Advertisement

SOS Lays Off 150 More as Production of Flares Halts

Share
Times Staff Writer

Space Ordnance Systems continued to lay off employees Friday, bringing to 170 the number of workers idled because of the firm’s inability to dispose of explosive wastes.

About 150 workers were given indefinite layoffs after work Thursday and Friday, according to a spokeswoman for SOS, which operates two plants in the Santa Clarita Valley. Another 20 were furloughed last week by the defense contractor, which is a division of TransTechnology Corp. of Sherman Oaks.

SOS officials said the layoffs resulted from its decision to halt temporarily manufacture of decoy flares, which generates wastes that have embroiled the company in controversy. At least 1,800 drums of the wastes are being stored illegally at the firm’s two plants, and flare production contributes about one more drum a day.

Advertisement

200 Workers Not Affected

Sheila Klein, a TransTechnology spokeswoman, called the layoffs a “very regrettable downside to our very arduous effort to find a solution to this problem.”

Alan Opel, manager of engineering services for SOS, said the partial shutdown has not affected the jobs of at least 200 workers, who make products that do not cause waste-disposal problems.

Opel said the layoffs will delay completion of some existing defense contracts. The flares, which are sold to the U.S. military and foreign governments, are used to draw heat-seeking missiles away from fighter planes.

Pressure From Planners

The company announced its decision to stop making the flares at the April 17 meeting of the Los Angeles County Regional Planning Commission. The move was aimed at heading off a possible decision by the planning commission to revoke the zoning permits that allow the firm to operate its Mint Canyon plant at Agua Dulce and Sand Canyon plant near Canyon Country.
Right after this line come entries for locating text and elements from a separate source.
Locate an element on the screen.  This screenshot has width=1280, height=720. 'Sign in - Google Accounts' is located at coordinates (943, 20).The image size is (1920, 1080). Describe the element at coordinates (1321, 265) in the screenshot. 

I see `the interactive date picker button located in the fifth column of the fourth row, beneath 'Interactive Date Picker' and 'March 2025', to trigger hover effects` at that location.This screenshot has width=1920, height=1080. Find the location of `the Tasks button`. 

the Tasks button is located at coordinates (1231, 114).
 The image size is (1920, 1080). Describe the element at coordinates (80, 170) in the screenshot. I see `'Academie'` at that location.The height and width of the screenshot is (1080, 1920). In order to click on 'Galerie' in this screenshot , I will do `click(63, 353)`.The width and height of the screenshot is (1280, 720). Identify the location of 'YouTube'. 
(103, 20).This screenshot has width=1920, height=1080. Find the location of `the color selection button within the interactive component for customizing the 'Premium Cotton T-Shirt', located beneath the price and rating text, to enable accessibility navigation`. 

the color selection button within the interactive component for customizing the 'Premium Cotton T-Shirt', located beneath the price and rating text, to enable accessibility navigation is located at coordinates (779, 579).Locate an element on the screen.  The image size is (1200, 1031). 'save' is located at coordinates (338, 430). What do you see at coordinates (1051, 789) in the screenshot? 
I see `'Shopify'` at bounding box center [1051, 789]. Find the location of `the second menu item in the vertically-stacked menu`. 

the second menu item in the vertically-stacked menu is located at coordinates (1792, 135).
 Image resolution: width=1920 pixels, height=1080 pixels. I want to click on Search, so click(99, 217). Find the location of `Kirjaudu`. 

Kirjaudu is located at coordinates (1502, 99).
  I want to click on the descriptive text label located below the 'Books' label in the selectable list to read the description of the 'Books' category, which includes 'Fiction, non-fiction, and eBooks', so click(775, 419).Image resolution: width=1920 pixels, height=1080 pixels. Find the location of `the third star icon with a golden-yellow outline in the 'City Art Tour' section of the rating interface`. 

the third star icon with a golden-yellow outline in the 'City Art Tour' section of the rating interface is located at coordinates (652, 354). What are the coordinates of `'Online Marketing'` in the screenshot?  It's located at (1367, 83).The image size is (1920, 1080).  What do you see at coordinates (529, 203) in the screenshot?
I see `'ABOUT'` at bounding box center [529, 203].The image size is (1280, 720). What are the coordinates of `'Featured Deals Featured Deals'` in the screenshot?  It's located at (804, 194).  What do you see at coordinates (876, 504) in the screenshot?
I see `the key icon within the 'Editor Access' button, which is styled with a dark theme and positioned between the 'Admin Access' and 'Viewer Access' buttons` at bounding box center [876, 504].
For more than six months, the commission has been considering revocation of the permits because of alleged past mismanagement of toxic wastes by SOS and its continuing storage of explosive wastes without required permits. On several occasions, commissioners have said they would revoke the permits unless SOS found a way to dispose of the growing stockpile of explosive materials. The commission is expected to take up the issue again on Monday.

Disposal Frustrations

SOS officials say they have been unable to find a commercial waste-disposal firm willing to take the flare wastes. And their efforts to enlist the help of the Department of Defense and South Coast Air Quality Management District so far have been unsuccessful.

Advertisement

On April 10, an air-quality district hearing board rejected an SOS request for an interim variance that would have allowed the firm to begin burning the wastes at a leased site in the desert 25 miles east of Lancaster. In denying the request, which was bitterly opposed by Antelope Valley residents, hearing board members said they believed the Department of Defense should dispose of the material at a military base.

But the department has refused to take the wastes, saying it could only do so if there were no alternative. The air-quality district variance, the Department of Defense has said, is such an alternative.

Air-quality district officials said Thursday they are hoping to meet in early May with Department of Defense and SOS representatives to seek an end to the stalemate.

For more than a year, SOS has been under orders from state and county health agencies to dispose of the explosive wastes. The orders were issued after March, 1984, raids at the SOS plants turned up a variety of alleged hazardous-waste violations.